Towns in the South East could experience shortfalls in office availability as development activity in the region slows.
Last year, 840,000 sq ft of speculative space was delivered to market, down from 2.4m sq ft in 2017, according to Knight Frank’s latest research, the M25 Report 2019.
Five town centres now have less than two years’ supply – Watford, Croydon, Brighton, Cambridge and Oxford – and they will be most affected by decreased development and lower vacancy rates.
In the M4 corridor, the vacancy rate will fall to 5.3% by 2021, and to 3.8% within the M25, for new and grade A-space, which occupiers are targeting. These rates are well below the long-term trend, according to Knight Frank.
The M25 Report 2019 identifies four sectors in the region that will add 14,000 jobs over the next five years and generate occupational demand. They are life sciences, media, computing and professional services.
These sectors are dominant in the 21 active enquiries currently demanding 1.65m sq ft in buildings of more than 50,000 sq ft.
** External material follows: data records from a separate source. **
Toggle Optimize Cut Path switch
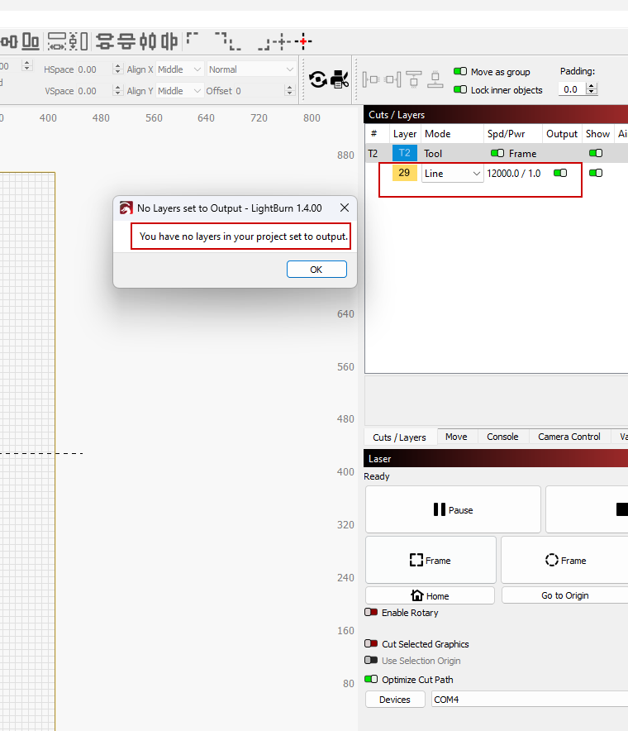 pos(371,680)
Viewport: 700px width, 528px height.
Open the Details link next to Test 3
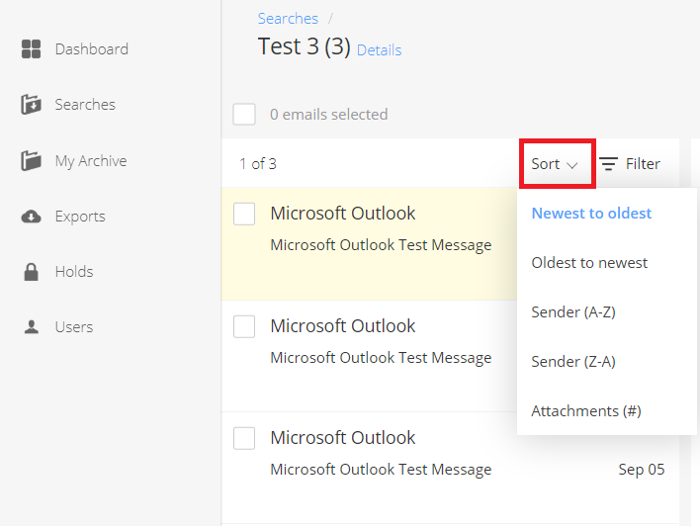tap(379, 50)
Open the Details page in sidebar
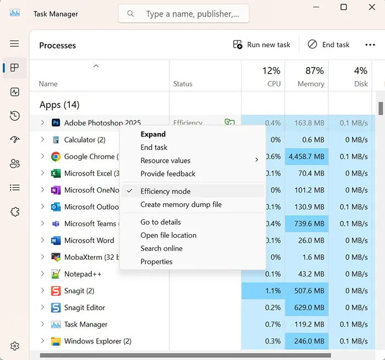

This demand will not be able to be met in the Thames Valley, as only six self-contained buildings of more than 50,000 sq ft remain available.
Emma Goodford, head of national offices at Knight Frank, said: “Deal numbers in the South East have been steadily rising, although we have seen a reduction in deal size, largely due to the increase in efficiency and technology shifting workplace trends.
“We are seeing strong demand in the region, with 5.2m sq ft of active enquiries and we expect to see some big deals. We are also now in a cycle where we are seeing the highest rents ever paid in 15 of the top 18 towns, meaning that the market can justify speculative development. Against this strong demand pipeline we are heading for a supply crunch. We are essentially seeing a perfect storm of falling vacancy rates, decent demand but challenging delivery, so we must address how we navigate the market over the next five years.”
Goodford added that the key threat to supply is a lack of speculative funding, with rising build costs influencing viability. As a result, the market needs to focus on refurbishments, she argued. “Three sources provide this: unimplemented permitted development consents, which amount to 3m sq ft; older buildings with lease events, which provide 11m sq ft in the next three years; and tenanted space which is vacant and could be surrendered, which we estimate at 2m sq ft.”